Savers are vital to any successful economy, and we need to urgently revitalise savings. We cannot do that if policy continues to punish them.

In the last Budget, there was no acknowledgement of the problems savers face. Indeed, since the Coalition came to power, their incomes have been squeezed sharply. It is not fair to keep taking money away from the savers, in order to bail out borrowers who took on too much debt.

Your previous Budgets have introduced policies which have particularly hit older savers, such as cuts in Savings Credit for Pension Credit claimants, reduced Income Drawdown limits, higher tax rates on Drawdown, removal of age-related tax allowances and reduced Winter Fuel Payments. The very poorest and very richest have been less affected, but middle income savers have been severely squeezed.

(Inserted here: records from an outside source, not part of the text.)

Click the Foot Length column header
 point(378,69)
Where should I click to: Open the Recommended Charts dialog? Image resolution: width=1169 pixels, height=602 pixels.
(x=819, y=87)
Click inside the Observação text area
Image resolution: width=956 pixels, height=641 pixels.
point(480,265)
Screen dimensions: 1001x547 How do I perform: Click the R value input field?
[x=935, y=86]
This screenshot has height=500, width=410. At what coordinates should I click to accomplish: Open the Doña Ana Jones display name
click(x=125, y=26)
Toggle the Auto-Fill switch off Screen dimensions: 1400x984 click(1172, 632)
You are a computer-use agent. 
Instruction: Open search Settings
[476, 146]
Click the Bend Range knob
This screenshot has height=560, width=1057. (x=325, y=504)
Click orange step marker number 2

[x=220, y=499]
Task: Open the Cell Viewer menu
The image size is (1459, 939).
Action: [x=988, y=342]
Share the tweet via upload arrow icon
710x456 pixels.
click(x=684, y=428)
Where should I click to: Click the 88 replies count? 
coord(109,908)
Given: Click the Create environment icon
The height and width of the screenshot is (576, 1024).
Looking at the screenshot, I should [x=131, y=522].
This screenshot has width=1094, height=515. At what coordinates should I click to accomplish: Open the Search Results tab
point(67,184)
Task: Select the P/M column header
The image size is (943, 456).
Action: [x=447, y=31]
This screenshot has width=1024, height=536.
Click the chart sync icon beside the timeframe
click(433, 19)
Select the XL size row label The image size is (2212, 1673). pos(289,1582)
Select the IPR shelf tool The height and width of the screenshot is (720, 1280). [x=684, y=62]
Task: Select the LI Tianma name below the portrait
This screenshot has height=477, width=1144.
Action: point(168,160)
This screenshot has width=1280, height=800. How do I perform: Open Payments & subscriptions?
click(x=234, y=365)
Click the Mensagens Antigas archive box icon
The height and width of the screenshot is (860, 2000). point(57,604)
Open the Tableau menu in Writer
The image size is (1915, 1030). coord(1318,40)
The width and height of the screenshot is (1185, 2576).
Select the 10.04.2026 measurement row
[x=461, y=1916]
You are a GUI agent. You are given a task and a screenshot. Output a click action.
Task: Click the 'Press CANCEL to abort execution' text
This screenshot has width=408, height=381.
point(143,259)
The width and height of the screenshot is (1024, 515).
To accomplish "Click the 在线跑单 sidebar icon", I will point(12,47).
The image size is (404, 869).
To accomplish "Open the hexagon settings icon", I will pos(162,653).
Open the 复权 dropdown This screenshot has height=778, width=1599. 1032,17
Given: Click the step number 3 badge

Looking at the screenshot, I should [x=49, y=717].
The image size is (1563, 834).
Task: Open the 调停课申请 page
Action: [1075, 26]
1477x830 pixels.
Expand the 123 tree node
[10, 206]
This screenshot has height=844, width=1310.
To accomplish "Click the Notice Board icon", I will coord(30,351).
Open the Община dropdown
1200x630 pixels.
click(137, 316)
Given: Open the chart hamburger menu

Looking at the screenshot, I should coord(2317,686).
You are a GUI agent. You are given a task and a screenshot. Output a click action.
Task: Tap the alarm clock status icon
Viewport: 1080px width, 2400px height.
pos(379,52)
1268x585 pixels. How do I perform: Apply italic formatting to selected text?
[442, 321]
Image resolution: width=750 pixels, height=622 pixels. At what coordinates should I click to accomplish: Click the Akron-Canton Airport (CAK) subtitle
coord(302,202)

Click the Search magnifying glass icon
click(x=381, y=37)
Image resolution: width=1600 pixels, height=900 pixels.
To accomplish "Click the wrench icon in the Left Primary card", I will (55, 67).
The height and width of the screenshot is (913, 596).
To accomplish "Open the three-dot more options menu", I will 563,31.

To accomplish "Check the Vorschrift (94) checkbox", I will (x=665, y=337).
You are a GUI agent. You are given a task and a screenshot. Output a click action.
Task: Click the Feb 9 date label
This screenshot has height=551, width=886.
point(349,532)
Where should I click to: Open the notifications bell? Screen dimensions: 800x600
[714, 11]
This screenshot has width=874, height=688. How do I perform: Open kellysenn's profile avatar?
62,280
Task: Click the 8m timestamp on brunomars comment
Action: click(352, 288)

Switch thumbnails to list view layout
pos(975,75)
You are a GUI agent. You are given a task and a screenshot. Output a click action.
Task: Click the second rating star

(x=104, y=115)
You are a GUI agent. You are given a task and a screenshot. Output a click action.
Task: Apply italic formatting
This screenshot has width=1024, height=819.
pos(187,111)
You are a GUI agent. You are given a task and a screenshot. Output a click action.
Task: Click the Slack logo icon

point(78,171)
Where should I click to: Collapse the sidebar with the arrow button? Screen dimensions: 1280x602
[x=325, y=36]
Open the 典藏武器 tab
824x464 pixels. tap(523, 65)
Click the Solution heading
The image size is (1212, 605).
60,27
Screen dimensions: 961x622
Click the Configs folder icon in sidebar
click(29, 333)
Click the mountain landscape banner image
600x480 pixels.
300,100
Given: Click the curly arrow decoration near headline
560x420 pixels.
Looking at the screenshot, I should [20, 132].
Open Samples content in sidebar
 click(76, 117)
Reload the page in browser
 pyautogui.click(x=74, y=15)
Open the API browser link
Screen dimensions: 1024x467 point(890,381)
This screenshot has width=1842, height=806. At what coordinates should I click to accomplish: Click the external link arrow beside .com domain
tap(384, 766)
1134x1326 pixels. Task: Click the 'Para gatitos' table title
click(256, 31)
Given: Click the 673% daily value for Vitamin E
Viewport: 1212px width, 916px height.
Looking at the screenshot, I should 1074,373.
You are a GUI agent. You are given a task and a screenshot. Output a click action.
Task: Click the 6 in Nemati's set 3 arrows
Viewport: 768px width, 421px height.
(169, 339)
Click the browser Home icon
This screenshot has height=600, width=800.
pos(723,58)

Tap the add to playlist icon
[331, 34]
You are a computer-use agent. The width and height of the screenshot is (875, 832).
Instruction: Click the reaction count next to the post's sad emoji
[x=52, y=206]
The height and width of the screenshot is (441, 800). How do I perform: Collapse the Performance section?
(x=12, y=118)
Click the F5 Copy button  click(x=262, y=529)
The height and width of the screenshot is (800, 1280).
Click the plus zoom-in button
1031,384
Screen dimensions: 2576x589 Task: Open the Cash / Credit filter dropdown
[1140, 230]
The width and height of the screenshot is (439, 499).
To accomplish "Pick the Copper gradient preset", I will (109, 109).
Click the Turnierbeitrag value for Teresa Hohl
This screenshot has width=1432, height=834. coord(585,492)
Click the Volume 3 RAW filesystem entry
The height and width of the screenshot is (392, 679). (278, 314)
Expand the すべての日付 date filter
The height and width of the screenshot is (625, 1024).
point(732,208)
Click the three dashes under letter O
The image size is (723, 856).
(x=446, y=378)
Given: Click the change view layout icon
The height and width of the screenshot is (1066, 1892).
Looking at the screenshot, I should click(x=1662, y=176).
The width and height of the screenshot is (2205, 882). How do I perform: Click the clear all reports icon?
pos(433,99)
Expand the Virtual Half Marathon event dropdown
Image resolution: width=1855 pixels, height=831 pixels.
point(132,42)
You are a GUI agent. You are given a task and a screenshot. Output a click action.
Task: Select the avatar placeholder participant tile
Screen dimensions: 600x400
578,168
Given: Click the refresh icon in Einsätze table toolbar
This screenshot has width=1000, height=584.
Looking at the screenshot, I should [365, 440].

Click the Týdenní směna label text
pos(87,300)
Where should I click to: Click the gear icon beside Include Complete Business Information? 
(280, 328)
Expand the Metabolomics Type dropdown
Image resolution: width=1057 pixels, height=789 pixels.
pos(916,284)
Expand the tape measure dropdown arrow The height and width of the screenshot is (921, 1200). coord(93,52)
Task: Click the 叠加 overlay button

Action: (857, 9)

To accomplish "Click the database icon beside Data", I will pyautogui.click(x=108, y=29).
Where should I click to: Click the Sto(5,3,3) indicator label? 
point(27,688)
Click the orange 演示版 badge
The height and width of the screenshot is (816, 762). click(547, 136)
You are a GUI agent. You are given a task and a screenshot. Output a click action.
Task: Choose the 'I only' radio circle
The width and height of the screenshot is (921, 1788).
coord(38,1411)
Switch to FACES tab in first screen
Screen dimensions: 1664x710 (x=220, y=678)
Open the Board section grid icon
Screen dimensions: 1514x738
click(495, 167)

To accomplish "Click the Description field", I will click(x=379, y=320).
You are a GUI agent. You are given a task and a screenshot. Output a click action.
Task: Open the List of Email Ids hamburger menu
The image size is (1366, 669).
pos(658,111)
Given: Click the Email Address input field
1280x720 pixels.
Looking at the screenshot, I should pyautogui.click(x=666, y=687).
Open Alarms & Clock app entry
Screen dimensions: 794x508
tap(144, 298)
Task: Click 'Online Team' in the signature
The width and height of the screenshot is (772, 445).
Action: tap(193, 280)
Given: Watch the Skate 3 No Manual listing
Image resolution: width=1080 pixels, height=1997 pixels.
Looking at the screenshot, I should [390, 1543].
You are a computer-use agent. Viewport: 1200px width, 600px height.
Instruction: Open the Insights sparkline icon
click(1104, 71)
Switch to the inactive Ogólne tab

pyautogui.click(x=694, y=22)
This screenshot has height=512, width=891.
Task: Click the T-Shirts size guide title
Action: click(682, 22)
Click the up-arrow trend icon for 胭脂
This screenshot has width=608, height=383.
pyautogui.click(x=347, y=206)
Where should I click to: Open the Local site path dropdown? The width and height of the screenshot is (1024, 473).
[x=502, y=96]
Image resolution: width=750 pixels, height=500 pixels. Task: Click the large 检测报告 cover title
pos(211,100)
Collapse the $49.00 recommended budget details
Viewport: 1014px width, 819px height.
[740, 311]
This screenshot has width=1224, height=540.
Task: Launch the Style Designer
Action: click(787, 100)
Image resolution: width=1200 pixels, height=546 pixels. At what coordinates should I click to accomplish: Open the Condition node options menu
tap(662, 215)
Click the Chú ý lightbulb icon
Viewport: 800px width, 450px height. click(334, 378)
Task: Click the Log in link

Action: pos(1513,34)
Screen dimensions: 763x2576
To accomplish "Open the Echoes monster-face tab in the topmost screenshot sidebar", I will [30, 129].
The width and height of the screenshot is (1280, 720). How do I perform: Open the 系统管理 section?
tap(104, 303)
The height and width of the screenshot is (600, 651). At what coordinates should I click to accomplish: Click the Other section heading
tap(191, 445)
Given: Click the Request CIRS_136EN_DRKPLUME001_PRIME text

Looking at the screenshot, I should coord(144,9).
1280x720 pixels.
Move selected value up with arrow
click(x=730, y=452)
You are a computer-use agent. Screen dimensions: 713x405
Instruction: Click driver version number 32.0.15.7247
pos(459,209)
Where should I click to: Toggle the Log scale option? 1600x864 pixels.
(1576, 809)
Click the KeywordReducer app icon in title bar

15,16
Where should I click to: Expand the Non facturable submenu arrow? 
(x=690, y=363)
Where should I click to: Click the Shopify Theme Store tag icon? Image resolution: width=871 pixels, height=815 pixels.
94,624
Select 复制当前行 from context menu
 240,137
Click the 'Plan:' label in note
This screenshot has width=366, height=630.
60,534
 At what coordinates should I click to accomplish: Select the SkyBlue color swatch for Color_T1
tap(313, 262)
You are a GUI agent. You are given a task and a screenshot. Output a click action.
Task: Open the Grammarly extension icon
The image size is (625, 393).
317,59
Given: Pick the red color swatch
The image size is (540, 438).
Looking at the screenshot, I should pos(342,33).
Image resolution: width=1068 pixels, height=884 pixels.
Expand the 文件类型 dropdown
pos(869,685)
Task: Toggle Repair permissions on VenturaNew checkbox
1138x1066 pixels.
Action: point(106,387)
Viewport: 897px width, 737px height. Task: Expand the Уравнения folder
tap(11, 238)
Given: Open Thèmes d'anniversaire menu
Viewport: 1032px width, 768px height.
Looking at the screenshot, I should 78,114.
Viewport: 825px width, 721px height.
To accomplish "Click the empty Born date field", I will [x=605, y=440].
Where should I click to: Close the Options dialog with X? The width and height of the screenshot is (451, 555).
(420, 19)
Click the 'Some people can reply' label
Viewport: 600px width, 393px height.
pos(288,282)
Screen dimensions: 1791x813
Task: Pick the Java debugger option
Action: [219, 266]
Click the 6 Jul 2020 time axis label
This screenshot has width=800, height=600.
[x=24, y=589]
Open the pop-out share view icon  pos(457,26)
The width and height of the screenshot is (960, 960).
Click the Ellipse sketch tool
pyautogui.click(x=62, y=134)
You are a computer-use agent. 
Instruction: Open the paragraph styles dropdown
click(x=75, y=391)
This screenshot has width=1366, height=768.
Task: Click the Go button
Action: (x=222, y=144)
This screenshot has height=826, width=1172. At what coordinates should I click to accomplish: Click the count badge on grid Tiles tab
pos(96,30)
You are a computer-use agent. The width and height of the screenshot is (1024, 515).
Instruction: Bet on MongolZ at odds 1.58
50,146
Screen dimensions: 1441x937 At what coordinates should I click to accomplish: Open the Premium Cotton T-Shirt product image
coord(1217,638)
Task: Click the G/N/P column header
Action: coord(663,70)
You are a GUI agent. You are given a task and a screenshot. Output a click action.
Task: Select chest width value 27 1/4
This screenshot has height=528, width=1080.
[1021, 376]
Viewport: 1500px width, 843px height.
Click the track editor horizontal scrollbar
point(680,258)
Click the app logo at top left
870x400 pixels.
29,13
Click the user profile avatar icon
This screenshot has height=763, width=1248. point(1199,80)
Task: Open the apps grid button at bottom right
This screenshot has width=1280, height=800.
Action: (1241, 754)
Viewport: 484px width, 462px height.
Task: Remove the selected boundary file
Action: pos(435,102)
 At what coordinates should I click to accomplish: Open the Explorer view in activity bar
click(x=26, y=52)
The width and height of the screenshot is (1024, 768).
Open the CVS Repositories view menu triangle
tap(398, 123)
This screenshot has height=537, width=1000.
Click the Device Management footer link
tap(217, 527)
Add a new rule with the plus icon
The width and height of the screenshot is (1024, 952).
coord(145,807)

In fact, monetary policy has combined with fiscal policy to reduce pensioners' incomes even more.

Quantitative Easing has cut pensions and annuity rates, has damaged company pension funds and reduced income drawdown incomes. It has also increased inflation. This has made all savers worse off, as the value of their capital and income has been eroded.

If the Government continues to penalise those who have saved, younger people will decide it is not worth saving. Yet we could be harnessing the power of people's savings to stimulate growth, for example by using pension assets to invest in infrastructure, construction and even direct lending to smaller firms.

Politically, your policies towards savers are also very damaging, as these voters are fed up with finding that their diligence, hard work and thrift have been so poorly rewarded. They feel that this Government has taken them for granted and has constantly tried to take more money from them, without any acknowledgement of their responsible actions. Those who did not save, or those who borrowed irresponsibly have not been so badly impacted by your policies, nor have the very wealthiest.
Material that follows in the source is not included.